DEVELOPMENT OF A NOVEL HYDROPHOBIC POLYMERIC MATRIX FOR STEROIDAL DRUG RELEASE: IN VITRO AND IN VIVO STUDIES

V. HEREDIA, I. D. BIANCO, G. CUESTA, H. TRÍBULO, S. FAUDONE , S. CUFFINI, R. ALASINO AND D. M. BELTRAMO

Los Cocos, Córdoba, Argentina

Simposio; III Argentine-Chilean Polymer Symposium.; 2005

ARCHIPOL 05

Silicone, hydrophobic elastomers are one of the commonest biomaterials presently used in controlled delivery systems of steroid molecules, with aim of controlling estrus cycle in livestock. Commercially available intravaginal devices have a silicone rubber skin with an homogeneous dispersion of 1-2 g micronized progesterone (P4). The most common silicone elastomer is polydimethyl siloxane (PDMS).
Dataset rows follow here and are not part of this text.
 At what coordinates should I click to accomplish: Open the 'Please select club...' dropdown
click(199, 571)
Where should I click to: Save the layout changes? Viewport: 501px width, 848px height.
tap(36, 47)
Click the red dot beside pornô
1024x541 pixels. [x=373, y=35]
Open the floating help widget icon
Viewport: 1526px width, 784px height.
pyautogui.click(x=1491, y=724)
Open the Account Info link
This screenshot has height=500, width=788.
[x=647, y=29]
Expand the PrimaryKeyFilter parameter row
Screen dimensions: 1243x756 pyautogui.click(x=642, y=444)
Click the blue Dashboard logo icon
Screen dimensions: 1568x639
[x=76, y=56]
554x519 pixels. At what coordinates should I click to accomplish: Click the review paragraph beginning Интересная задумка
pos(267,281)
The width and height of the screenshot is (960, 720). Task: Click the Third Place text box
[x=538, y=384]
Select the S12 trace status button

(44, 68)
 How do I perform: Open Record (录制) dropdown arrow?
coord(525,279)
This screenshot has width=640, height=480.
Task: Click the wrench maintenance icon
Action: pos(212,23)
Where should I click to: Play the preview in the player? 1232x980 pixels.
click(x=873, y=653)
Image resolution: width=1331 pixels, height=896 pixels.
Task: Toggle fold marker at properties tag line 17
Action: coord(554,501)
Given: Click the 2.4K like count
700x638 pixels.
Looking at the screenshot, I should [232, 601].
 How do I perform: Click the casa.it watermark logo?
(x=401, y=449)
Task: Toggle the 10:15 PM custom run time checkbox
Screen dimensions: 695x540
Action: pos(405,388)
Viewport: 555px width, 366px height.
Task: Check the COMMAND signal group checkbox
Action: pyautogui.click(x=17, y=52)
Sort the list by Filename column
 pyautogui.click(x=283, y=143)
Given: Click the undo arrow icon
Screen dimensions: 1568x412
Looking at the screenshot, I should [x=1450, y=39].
Thermosets rubbers, like PDMS, are three-dimensional molecular networks, with long molecules held together by chemicals bonds.  Other hydrophobic elastomers, polyisoprene (PI), are also thermosets rubbers. PI contain carbon-carbon backbones, unlike PDMS, which have flexible siloxane backbones. Here we report an in vitro and in vivo kinetics study on progesterone release from a polymeric matrix of PI in comparison with PDMS. The goal of this PI matrix is to improve the P4 release in vitro and in vivo better than PDMS matrices. The P4 release rate is regulated to the matrices area and the crystalline drug form. This results made possible to reduce the inicial drug loaded within the intravaginal device. In vivo studies show that critical plasma levels of progesterone (2ng/ml) were reached with the commercial silicone device (CIDR) and PI devices,  containing 1.9 g progesterone and  0.5g. progesterone respectively.